Concept of the Month -- March/April 2010

A Note on Religiosity and the Criminal

During many of my interviews with offenders, they have spoken about their religious observances. Many career criminals read the Bible, attend church, and hold religious observances in their homes. How does one square brutality, deception, and intimidation with religious teachings and practices?

The criminal may inform others of his religious practices to impress them or, when confined, to curry favor. But he may very well be completely sincere in his religiosity. Sincerity in espousing religious principles does not necessarily translate into conviction. Some organized crime members have religious shrines in their homes. But this does not deter them from murdering their adversaries. I have known offenders who go to church in the morning, then are on the streets that afternoon committing crimes. The point is that religious sentiment and religious observance do not necessarily deter criminal behavior.
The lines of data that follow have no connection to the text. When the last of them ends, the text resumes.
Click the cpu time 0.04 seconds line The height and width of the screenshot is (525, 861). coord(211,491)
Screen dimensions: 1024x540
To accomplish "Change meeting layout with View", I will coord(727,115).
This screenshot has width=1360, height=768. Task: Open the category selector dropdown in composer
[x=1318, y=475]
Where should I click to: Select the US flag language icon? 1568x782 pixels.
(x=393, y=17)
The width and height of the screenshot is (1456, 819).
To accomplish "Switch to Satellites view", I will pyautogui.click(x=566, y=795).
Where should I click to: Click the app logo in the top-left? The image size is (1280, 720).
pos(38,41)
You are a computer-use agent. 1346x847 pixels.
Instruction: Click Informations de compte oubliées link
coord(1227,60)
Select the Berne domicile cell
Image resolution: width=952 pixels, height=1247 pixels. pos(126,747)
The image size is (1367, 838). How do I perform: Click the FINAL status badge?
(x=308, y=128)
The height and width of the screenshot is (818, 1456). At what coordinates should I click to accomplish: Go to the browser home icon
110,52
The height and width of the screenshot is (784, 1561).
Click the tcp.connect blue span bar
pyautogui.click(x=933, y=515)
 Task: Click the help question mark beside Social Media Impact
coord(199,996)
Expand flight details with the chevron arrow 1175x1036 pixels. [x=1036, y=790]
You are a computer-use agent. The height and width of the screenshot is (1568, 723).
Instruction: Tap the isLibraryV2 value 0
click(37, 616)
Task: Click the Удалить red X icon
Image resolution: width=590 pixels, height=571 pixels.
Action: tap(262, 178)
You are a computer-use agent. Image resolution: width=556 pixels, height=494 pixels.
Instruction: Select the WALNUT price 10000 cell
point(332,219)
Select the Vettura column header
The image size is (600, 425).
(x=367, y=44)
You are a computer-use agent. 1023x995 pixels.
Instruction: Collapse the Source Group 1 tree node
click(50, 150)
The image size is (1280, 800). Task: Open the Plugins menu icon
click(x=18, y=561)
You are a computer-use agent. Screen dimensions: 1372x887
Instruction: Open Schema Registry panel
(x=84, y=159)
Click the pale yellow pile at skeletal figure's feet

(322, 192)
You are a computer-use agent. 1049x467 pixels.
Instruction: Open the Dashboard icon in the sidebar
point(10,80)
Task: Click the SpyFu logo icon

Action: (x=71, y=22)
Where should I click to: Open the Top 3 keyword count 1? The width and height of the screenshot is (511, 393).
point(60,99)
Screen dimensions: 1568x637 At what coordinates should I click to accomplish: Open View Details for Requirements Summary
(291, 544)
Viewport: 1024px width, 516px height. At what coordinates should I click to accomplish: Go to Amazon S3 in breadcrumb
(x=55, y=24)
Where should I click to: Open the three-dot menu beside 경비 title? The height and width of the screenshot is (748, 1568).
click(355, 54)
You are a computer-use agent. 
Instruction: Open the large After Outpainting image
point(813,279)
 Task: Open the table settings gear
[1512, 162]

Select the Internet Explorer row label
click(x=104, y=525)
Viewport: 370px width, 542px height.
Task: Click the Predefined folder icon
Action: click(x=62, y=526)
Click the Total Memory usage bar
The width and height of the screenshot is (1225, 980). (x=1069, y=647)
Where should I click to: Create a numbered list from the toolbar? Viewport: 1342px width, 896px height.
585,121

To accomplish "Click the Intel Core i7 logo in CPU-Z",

Some offenders misuse religion as they do so much else that is legitimate. They pray to God to help them commit crimes successfully. They beseech God to bail them out of a jam into which they have gotten themselves.Offenders may attach themselves to a religious cause, become zealots, and seek to convert others.. They experience a sense of power in purity and lord their religiosity over others. As people who are extreme in many aspects of their lives, the same is true with religion. They may use religion as a vehicle for their criminality, committing crimes in the name of whatever religion they attach themselves to. How often throughout history have human beings tortured and murdered one another in the name of religion!

For the offender seeking to change, religion may prove to be an extremely positive force, a catalyst to become a responsible person. Advocating for a specific religion or religious practices idoes not produce significant and lasting change unless there is also an accompanying change in thinking.